Final report for GNC22-357
Project Information
Growing cover crops (CCs) on no-tillage (NT) fields has been widely recommended to regenerate degraded soils after many years of conventionally-tilled, low-intensity crop production. However, major barriers to the adoption of CCs exist in water-limited areas of the North Central Region including costs of establishing CCs, and risk of CCs reducing subsequent grain yields because of reduced soil water at next crop planting. Grazing CCs could provide economic benefits to offset revenue losses when the water use of CCs decreases subsequent grain yields and potentially increased system profitability. However, at this time, there is limited guidance on the optimum CC biomass removal rate for grazed CCs. Current Kansas Natural Resources Conservation Services (NRCS) recommended stocking rates are based on those developed for native rangelands.
This project was initiated in fall 2022 on a 20-ha producer field in Russell Co., KS to investigate the effects of CC biomass removal rates with cattle grazing on soil health parameters and grain crop yields, and profitability in no-till (NT) dryland cropping systems. The study design was a randomized complete block with three treatments and four replications. The treatments included ungrazed CCs, “talk-half-leave-half” (T-H-L-H, 50% biomass removal), and “graze-out” (G-O, 90% biomass removal). Results showed that T-H-L-H and G-O significantly reduced CC residue amount and height compared to ungrazed CCs but maintained residue cover on the soil surface similar to ungrazed CCs. Cover crop management had no significant effect on soil organic carbon, particulate organic matter, nitrate-N, or P concentrations. However, T-H-L-H somewhat increased soil bulk density compared to ungrazed CCs though both of these were similar to G-O. Soil penetration resistance, wind-erodible fraction, mean weight diameter of water stable aggregates, time-to-runoff, and subsequent grain sorghum yield were unaffected by CC management.

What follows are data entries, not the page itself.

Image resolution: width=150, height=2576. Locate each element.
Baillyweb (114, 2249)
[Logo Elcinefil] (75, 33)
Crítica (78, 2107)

These results suggest that farmers and ranchers may be able to graze CCs at greater intensities than T-H-L-H to maximize livestock gains while obtaining soil health and water quality objectives similar to ungrazed CCs, which could increase adoption of CCs in central and western Kansas. Greater adoption and implementation of cover crops would also benefit water quality protection and improvement efforts in reaching the goals of the approved 9 Element Watershed Restoration And Protection Strategies Plan developed in partnership with Kansas State University, Kansas Center for Agriculture Resources and the Environment, the Kansas Department of Health, and Environment and Environmental Protection Agency. Nevertheless, these observations were made under exceptional drought conditions, so further investigation will be necessary under conditions of average or above average precipitation when wet soils may be more susceptible to degradation by cattle hoof traffic.
For one dryland farmer/rancher in west central Kansas, cover crops have become a staple component of his livestock grazing plan. Cover crops allow him to delay moving cattle to native rangelands in the spring and also move cattle off rangeland earlier in the fall. This allows longer periods of rest, which has increased rangeland health on his operation. This farmer feels further empowered to implement cover crop grazing on his no-till cropland knowing that his soil health can be maintained or enhanced with proper stocking rates and duration of grazing. For him, grazing cover crops allows him to capture economic value in the form of livestock gains while making steps to enhance the health of his soil.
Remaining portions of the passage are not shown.